### INPUT FOR THIS TASK

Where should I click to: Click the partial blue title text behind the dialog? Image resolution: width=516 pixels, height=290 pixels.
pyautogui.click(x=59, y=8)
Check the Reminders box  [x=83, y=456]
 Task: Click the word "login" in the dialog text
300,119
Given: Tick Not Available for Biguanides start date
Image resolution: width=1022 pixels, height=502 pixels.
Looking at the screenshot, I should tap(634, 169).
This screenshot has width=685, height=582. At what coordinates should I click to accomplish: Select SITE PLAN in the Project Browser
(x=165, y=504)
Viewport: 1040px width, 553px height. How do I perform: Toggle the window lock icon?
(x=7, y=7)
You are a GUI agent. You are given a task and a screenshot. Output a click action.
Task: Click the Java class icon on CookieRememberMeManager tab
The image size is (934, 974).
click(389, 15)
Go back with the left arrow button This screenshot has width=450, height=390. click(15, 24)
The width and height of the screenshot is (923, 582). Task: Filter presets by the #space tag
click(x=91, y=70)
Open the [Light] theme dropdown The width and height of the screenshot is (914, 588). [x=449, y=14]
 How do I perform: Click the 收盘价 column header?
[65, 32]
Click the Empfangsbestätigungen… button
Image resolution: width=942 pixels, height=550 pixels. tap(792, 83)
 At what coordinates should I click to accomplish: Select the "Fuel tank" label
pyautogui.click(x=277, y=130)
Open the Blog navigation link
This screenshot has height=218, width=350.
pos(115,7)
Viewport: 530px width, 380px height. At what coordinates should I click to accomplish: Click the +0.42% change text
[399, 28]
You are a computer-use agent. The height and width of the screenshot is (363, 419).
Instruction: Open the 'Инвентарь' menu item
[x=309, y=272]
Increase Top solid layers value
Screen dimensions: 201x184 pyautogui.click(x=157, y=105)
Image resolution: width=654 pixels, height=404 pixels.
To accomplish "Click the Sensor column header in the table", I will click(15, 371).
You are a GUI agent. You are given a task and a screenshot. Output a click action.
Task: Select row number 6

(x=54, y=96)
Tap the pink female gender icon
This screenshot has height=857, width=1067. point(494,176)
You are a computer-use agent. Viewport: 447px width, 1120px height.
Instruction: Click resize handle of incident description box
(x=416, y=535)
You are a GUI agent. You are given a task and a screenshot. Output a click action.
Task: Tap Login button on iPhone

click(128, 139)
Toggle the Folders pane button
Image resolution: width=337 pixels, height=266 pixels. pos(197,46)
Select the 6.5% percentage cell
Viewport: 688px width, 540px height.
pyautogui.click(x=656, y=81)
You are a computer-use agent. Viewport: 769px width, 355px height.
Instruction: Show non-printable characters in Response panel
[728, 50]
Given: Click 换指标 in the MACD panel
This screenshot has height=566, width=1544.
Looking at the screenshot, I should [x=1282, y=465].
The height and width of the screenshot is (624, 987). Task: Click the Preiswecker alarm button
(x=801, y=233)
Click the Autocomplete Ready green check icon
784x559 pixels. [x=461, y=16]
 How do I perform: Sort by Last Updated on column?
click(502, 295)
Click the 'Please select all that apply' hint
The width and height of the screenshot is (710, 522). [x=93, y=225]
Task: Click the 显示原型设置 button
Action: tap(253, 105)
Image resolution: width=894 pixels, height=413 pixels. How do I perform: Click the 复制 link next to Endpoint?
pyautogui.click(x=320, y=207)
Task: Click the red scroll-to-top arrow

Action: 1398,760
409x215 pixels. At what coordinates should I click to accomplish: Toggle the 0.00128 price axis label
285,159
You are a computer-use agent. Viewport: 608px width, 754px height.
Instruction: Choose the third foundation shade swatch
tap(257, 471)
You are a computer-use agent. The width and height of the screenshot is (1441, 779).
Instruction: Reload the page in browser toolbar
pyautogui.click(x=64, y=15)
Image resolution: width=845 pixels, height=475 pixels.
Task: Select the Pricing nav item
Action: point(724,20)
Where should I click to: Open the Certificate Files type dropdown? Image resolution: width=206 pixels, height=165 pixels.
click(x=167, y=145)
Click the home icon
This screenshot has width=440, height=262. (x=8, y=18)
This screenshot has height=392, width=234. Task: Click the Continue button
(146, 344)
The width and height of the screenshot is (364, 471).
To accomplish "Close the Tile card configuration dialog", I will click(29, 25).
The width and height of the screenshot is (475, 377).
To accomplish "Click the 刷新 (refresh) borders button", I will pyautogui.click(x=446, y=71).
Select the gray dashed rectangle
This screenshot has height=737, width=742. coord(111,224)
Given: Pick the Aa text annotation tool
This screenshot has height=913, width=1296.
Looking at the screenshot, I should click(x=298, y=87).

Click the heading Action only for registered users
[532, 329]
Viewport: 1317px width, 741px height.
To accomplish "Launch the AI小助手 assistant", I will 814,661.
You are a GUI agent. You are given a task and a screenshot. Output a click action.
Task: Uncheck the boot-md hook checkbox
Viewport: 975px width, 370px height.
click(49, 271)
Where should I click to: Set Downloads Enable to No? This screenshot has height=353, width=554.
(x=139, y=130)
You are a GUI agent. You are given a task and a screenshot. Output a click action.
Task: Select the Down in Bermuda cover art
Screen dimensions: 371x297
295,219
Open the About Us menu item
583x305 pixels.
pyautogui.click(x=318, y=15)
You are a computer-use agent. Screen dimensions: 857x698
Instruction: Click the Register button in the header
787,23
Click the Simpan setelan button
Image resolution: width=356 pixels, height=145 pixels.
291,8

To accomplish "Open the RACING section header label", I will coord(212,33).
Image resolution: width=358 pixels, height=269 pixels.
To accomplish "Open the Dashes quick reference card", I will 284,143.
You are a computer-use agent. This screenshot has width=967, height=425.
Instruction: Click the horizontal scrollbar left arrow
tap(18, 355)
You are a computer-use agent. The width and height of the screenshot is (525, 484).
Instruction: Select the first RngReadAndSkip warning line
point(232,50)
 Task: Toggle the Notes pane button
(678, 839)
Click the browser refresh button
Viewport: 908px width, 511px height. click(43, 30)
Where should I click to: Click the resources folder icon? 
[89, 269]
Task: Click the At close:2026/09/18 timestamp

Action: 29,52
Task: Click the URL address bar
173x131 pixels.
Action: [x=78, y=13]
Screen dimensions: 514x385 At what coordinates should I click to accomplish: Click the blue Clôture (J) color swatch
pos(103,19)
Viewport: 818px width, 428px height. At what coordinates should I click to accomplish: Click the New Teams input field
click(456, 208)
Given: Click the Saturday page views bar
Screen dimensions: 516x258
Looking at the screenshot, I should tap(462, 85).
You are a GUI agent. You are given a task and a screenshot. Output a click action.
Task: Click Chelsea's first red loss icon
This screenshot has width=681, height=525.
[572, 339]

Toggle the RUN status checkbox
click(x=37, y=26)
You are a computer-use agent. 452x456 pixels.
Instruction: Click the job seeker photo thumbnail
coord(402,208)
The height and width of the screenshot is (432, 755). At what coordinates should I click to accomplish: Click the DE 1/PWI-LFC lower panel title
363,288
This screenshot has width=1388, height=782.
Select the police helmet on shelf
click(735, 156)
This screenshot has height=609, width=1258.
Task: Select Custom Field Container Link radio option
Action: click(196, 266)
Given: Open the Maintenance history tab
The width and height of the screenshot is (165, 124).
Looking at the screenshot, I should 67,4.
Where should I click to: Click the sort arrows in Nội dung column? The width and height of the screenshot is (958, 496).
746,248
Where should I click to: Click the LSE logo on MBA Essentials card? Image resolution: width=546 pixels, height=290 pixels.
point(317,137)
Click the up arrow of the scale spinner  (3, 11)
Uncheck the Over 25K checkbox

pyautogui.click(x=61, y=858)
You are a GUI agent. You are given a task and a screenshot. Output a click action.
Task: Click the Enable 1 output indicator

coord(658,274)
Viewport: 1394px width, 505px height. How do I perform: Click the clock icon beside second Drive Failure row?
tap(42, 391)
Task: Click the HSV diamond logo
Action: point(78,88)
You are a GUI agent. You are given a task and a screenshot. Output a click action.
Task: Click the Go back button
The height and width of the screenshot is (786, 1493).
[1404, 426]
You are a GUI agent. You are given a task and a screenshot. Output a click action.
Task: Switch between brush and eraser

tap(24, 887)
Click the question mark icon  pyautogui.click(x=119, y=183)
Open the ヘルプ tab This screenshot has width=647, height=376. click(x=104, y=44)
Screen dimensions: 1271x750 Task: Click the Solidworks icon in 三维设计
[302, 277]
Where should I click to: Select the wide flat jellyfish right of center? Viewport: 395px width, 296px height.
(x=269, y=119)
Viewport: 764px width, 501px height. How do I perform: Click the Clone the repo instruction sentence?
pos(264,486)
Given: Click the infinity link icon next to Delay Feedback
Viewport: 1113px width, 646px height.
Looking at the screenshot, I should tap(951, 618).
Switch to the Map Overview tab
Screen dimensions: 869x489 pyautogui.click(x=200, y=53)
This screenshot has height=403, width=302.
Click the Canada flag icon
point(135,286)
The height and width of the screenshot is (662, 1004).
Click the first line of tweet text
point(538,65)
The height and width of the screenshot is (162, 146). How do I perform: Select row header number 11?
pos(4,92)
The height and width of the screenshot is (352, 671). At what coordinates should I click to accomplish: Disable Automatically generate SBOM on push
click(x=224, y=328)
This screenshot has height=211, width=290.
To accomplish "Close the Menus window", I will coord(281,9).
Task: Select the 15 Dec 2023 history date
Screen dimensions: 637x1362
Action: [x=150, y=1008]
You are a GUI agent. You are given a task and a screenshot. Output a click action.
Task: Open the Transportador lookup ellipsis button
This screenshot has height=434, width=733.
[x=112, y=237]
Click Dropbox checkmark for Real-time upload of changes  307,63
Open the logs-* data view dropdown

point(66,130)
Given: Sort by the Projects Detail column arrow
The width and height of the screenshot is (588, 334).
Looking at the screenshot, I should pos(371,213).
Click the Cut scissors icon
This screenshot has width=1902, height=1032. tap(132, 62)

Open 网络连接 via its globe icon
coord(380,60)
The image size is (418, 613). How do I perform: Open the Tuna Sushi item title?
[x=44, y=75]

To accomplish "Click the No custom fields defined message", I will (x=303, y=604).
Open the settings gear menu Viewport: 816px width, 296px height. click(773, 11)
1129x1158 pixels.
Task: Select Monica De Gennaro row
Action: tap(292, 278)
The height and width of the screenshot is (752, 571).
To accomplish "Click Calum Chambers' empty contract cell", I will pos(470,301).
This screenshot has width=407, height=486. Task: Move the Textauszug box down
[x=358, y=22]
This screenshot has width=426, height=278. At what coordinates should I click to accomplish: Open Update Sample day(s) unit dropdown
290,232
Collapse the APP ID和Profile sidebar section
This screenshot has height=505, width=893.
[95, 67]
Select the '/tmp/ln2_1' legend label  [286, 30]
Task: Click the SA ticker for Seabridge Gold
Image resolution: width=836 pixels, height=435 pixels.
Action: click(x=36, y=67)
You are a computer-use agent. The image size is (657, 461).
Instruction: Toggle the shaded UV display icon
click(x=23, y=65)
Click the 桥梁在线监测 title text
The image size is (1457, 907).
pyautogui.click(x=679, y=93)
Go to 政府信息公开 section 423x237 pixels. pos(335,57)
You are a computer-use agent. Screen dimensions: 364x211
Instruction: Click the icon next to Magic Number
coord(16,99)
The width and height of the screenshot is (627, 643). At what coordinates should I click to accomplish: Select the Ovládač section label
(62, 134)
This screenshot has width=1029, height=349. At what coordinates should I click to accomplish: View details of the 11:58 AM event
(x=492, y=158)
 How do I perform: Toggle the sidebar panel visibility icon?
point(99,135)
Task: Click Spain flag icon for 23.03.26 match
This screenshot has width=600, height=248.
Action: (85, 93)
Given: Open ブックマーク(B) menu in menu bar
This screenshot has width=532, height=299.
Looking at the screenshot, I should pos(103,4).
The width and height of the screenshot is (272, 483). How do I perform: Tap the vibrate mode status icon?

######

PROBLEM REQUIREMENTS: Give back precisely the lines above that start at the line containing "Select the 6.5% percentage cell" and end at the line containing "is (1441, 779).", inclusive. No other lines belong in the output.

RESPONSE TO THIS TASK:
Select the 6.5% percentage cell
Viewport: 688px width, 540px height.
pyautogui.click(x=656, y=81)
You are a computer-use agent. Viewport: 769px width, 355px height.
Instruction: Show non-printable characters in Response panel
[728, 50]
Given: Click 换指标 in the MACD panel
This screenshot has height=566, width=1544.
Looking at the screenshot, I should [x=1282, y=465].
The height and width of the screenshot is (624, 987). Task: Click the Preiswecker alarm button
(x=801, y=233)
Click the Autocomplete Ready green check icon
784x559 pixels. [x=461, y=16]
 How do I perform: Sort by Last Updated on column?
click(502, 295)
Click the 'Please select all that apply' hint
The width and height of the screenshot is (710, 522). [x=93, y=225]
Task: Click the 显示原型设置 button
Action: tap(253, 105)
Image resolution: width=894 pixels, height=413 pixels. How do I perform: Click the 复制 link next to Endpoint?
pyautogui.click(x=320, y=207)
Task: Click the red scroll-to-top arrow

Action: 1398,760
409x215 pixels. At what coordinates should I click to accomplish: Toggle the 0.00128 price axis label
285,159
You are a computer-use agent. Viewport: 608px width, 754px height.
Instruction: Choose the third foundation shade swatch
tap(257, 471)
You are a computer-use agent. The width and height of the screenshot is (1441, 779).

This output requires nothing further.